Stored data

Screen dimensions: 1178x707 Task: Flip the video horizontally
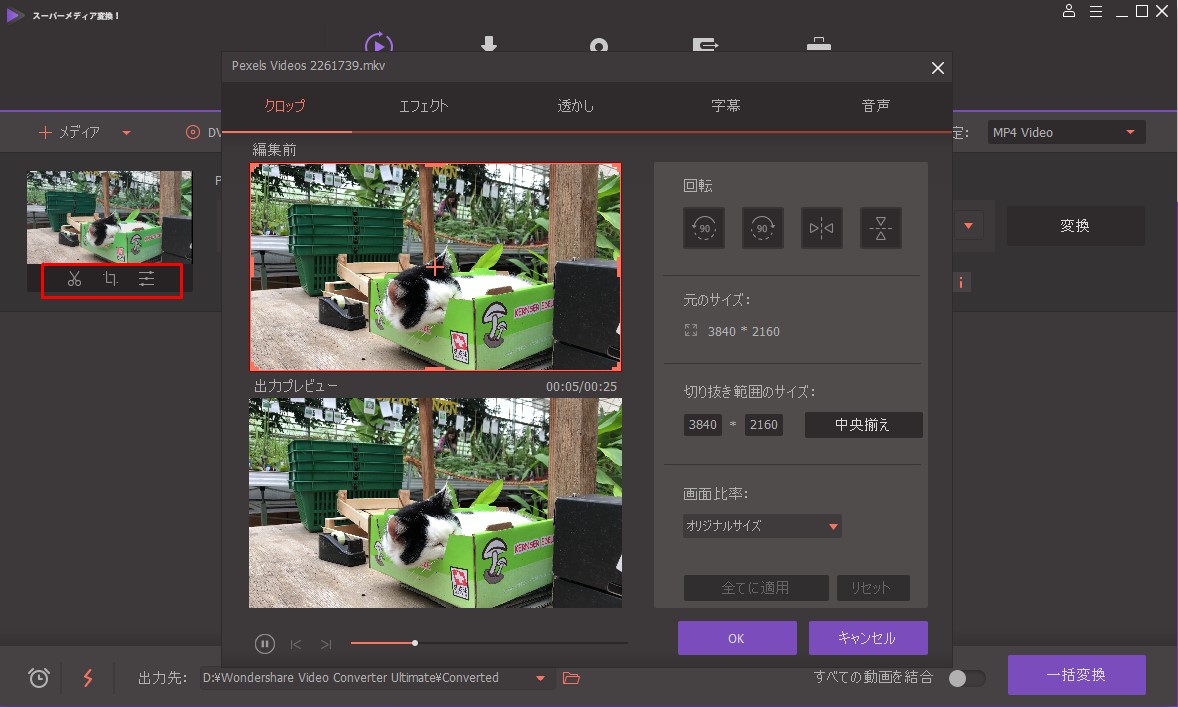(x=822, y=228)

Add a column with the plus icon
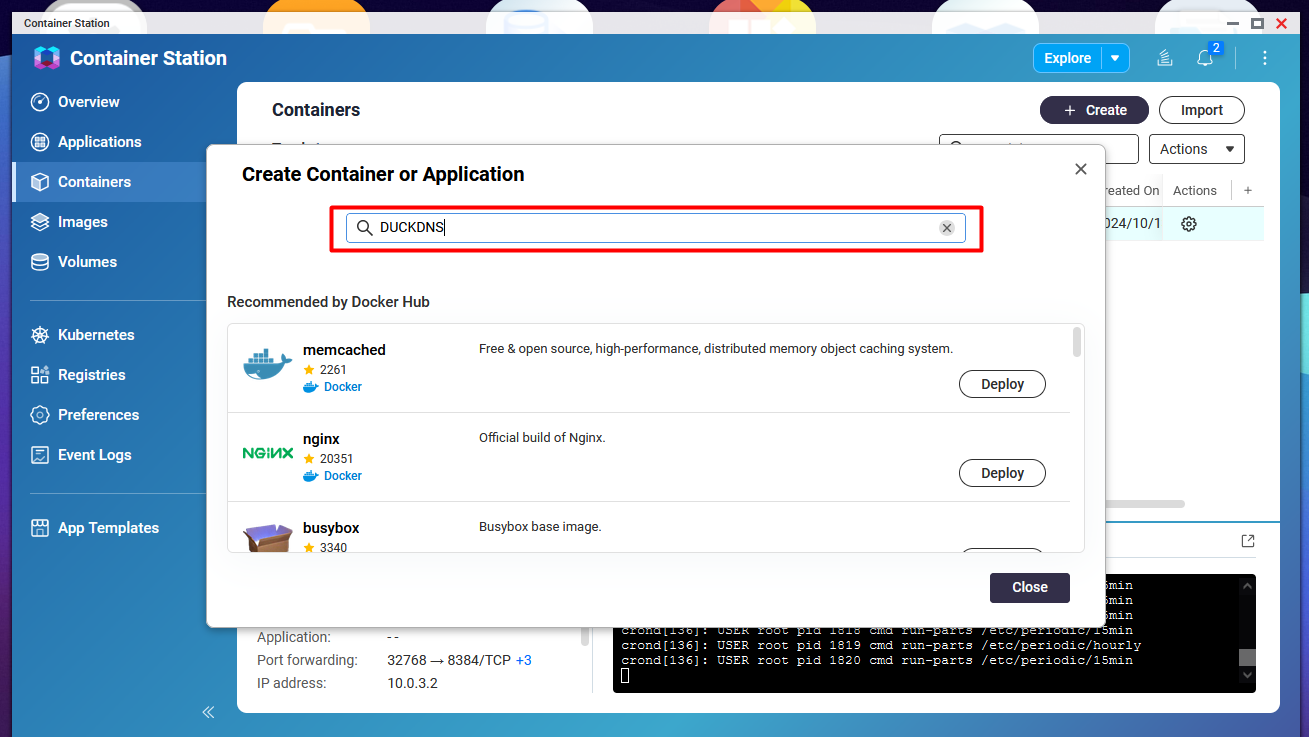click(1247, 190)

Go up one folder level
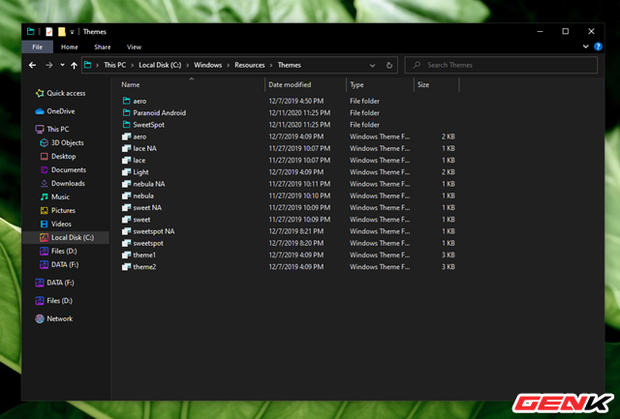(73, 65)
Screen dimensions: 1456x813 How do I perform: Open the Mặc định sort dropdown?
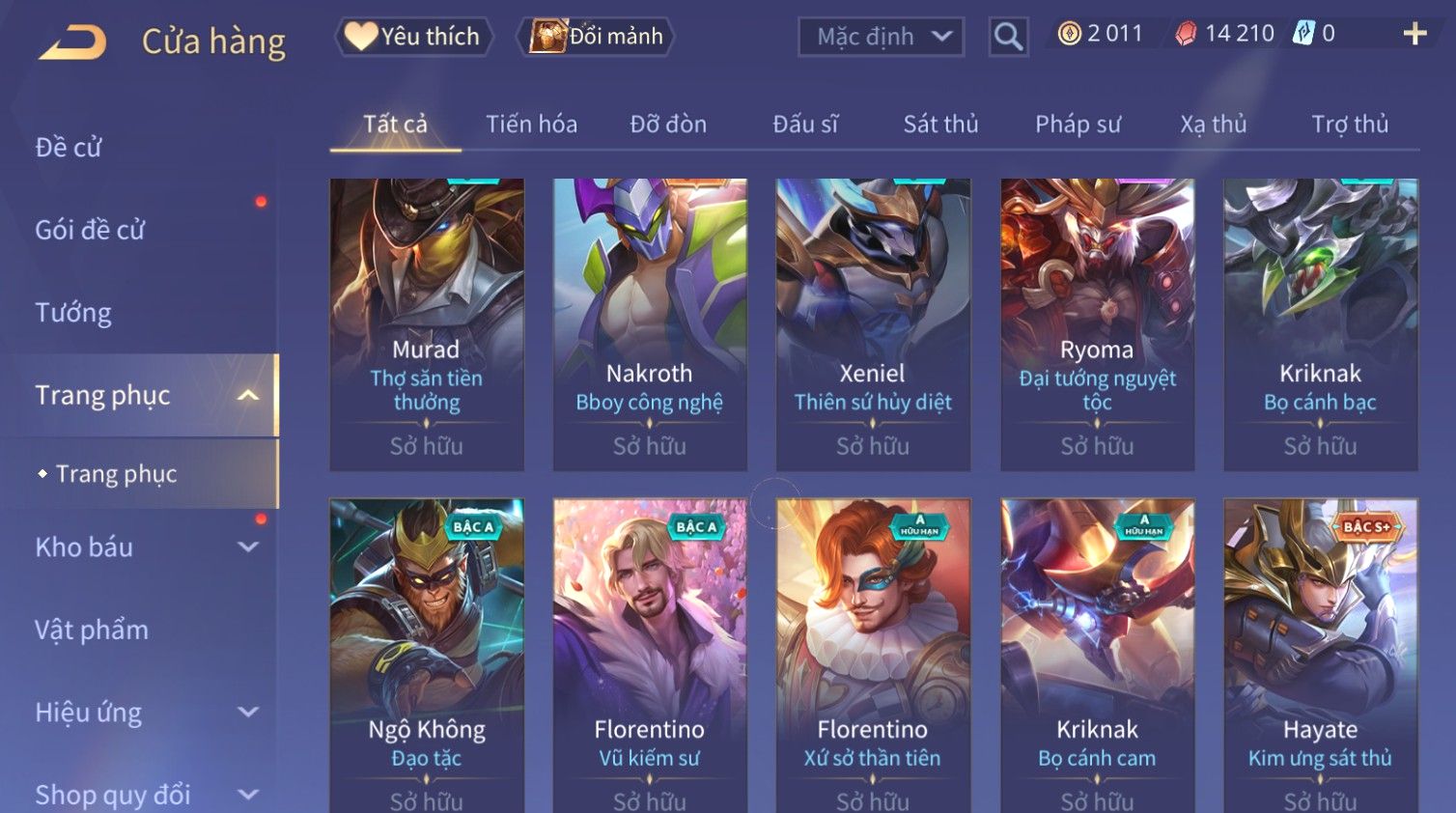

**Task statement**
Only the lines from the one holding "Add a column with the plus icon" through the last line of the records should be output, please, exactly and without any pictures.

**Final answer**
Add a column with the plus icon
click(1247, 190)

Go up one folder level
(73, 65)
Screen dimensions: 1456x813 How do I perform: Open the Mặc định sort dropdown?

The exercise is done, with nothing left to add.